Controls how many candidate hypotheses to explore. Higher values allow more exploration.The maximum number of candidates is beam_size * patience.Example: patience=3.5
duration_reward
float
default:"0.7"
TDT-only parameter. Controls the balance between token logprobs and duration logprobs.
  • 0.0: Only consider token logprobs
  • 0.5: Equal weight to both
  • 1.0: Only consider duration logprobs
Example: duration_reward=0.67

Examples

Greedy Decoding

from parakeet_mlx import from_pretrained, DecodingConfig, Greedy

model = from_pretrained("mlx-community/parakeet-tdt-0.6b-v3")

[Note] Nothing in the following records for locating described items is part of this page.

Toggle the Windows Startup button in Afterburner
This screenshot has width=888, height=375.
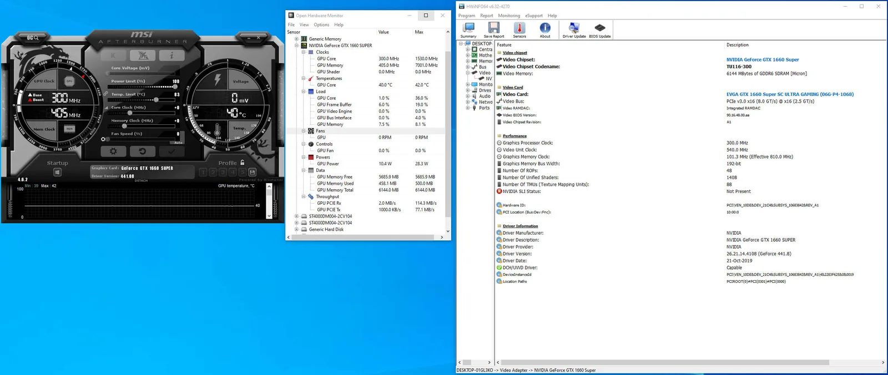click(57, 173)
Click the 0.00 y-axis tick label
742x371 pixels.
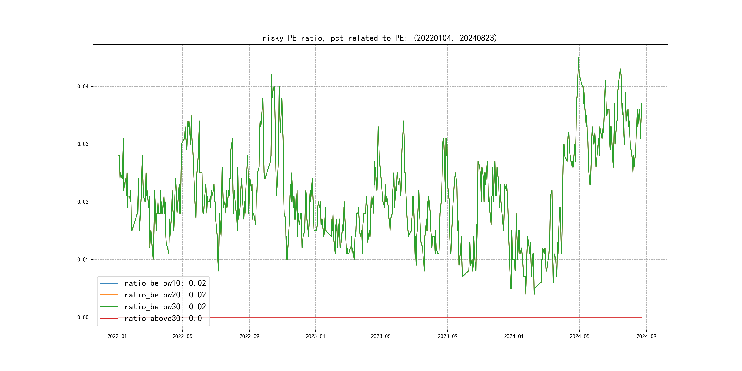[83, 317]
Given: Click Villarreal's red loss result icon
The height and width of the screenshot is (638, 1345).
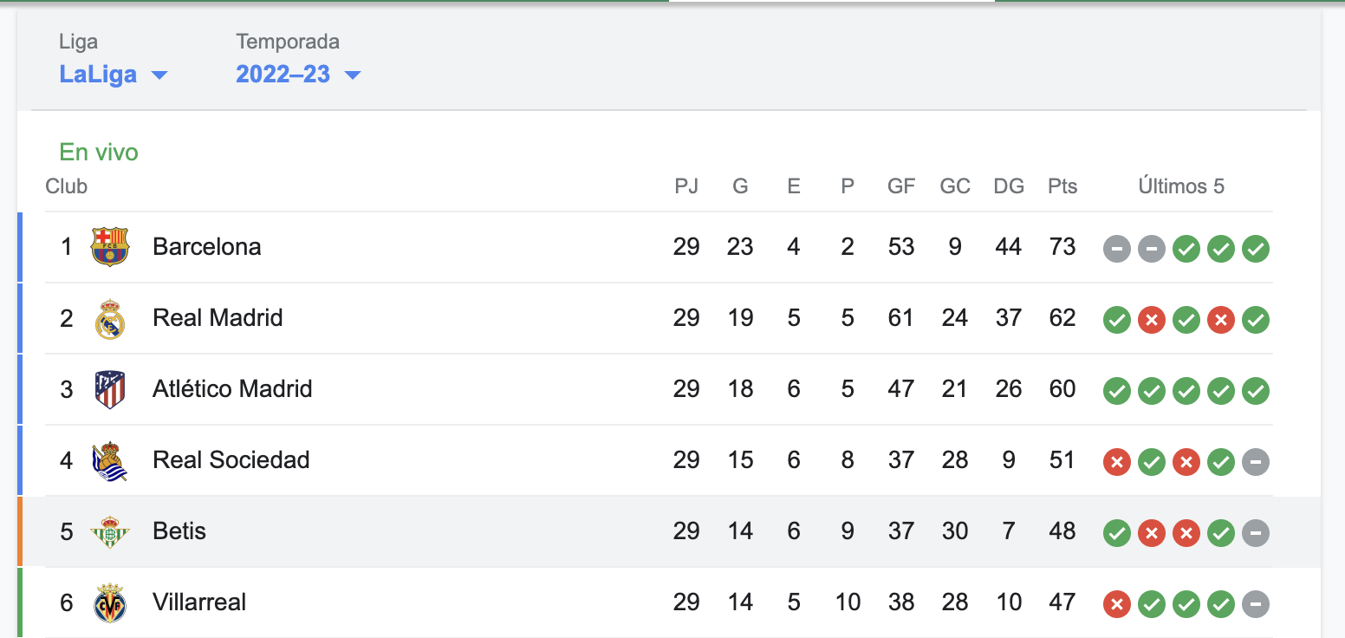Looking at the screenshot, I should point(1116,605).
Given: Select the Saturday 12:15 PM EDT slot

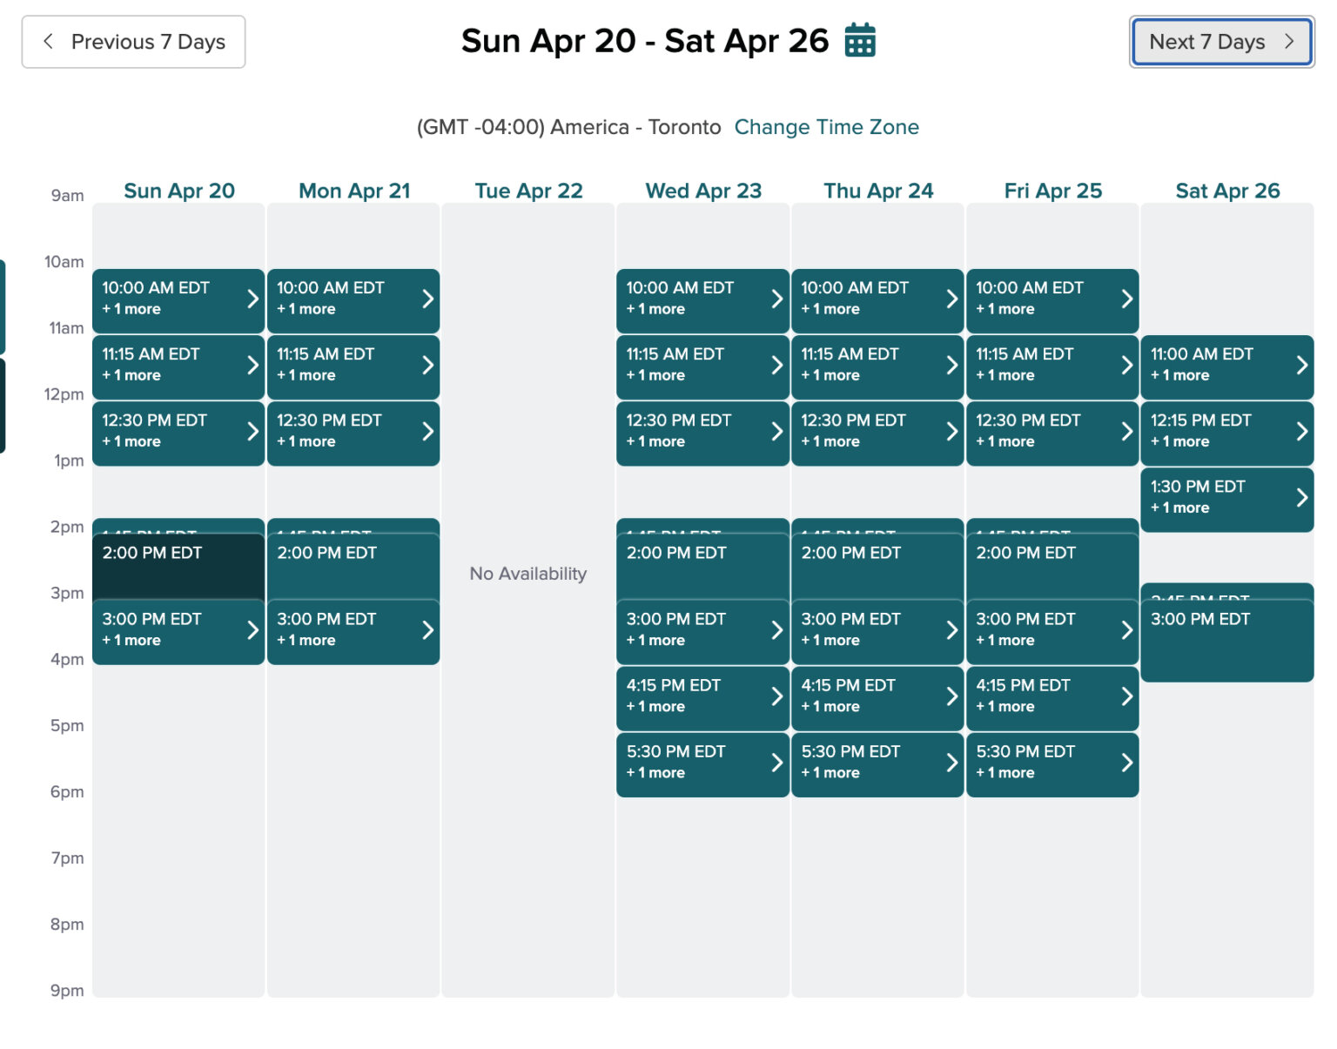Looking at the screenshot, I should point(1214,431).
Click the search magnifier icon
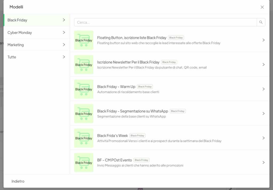Screen dimensions: 273x190 [x=261, y=22]
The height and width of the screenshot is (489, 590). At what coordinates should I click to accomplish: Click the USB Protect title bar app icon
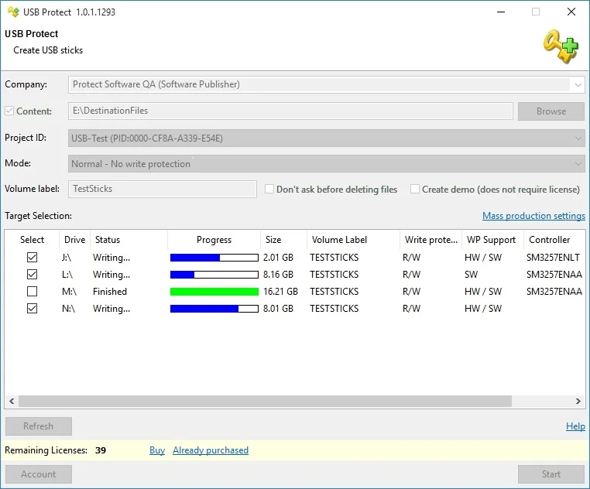coord(12,12)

config = DecodingConfig(decoding=Greedy())
result = model.transcribe("audio.wav", decoding_config=config)

print(result.text)

Beam Search Decoding

from parakeet_mlx import from_pretrained, DecodingConfig, Beam

model = from_pretrained("mlx-community/parakeet-tdt-0.6b-v3")

config = DecodingConfig(
    decoding=Beam(
        beam_size=5,
        length_penalty=0.013,
        patience=3.5,
        duration_reward=0.67
    )
)

result = model.transcribe("audio.wav", decoding_config=config)
print(result.text)

With Sentence Configuration

from parakeet_mlx import from_pretrained, DecodingConfig, Beam, SentenceConfig

model = from_pretrained("mlx-community/parakeet-tdt-0.6b-v3")

config = DecodingConfig(
    decoding=Beam(beam_size=5),
    sentence=SentenceConfig(
        max_words=30,
        silence_gap=5.0,
        max_duration=40.0
    )
)

result = model.transcribe("audio.wav", decoding_config=config)

for sentence in result.sentences:
    print(f"{sentence.start:.2f}s - {sentence.end:.2f}s: {sentence.text}")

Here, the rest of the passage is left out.